Your brain is well-adapted to survive a bear attack--but are you really being attacked by a bear? Charlie Stewart survived a bear attack. He credits divine intervention but it was brain intervention. When your life is at risk, your amygdala responds with a fight-flight-or-freeze response. Charlie says, "Next thing I know I was running again." During his response his slower thinking brain turned off so his faster feeling brain could instantaneous Fight! or Freeze! or in Charlie's case Flee!
In safe parts of Canada, we rarely need our fight-flight-or-freeze response. Yet, there are daily possible triggers. This is problematic because our amygdala does not differentiate between physical and psychological bears.

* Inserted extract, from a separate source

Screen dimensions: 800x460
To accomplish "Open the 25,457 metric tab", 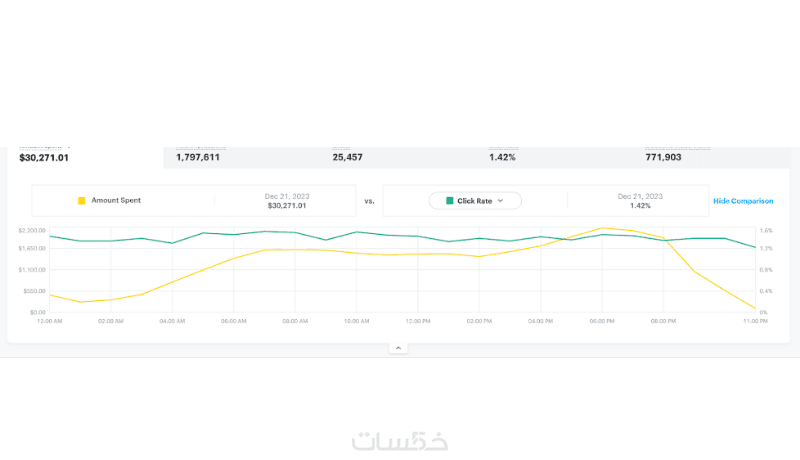I will tap(348, 157).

Take this brain response to a farmyard near Biggar, Saskatchewan on August 9, 2016. Did Gerald Stanley have a fight response to a psychological bear? This makes him no less culpable but it does suggest a solution. We can practice priming. When we meet individuals who are negatively portrayed in the media and elsewhere, we can intentionally think of positive examples.
The practice of priming requires self-regulation. Self-regulation is best wired into our brains early. Every child needs a primary caregiver who practices attunement. Attunement is being "in tune" with the child's emotional states so they feel understood and accepted. It is through attunement that we learn to regulate our physical and psychological states. Once self-regulated, our thinking brain has a better chance of outrunning our feeling brain when it sees a psychological bear.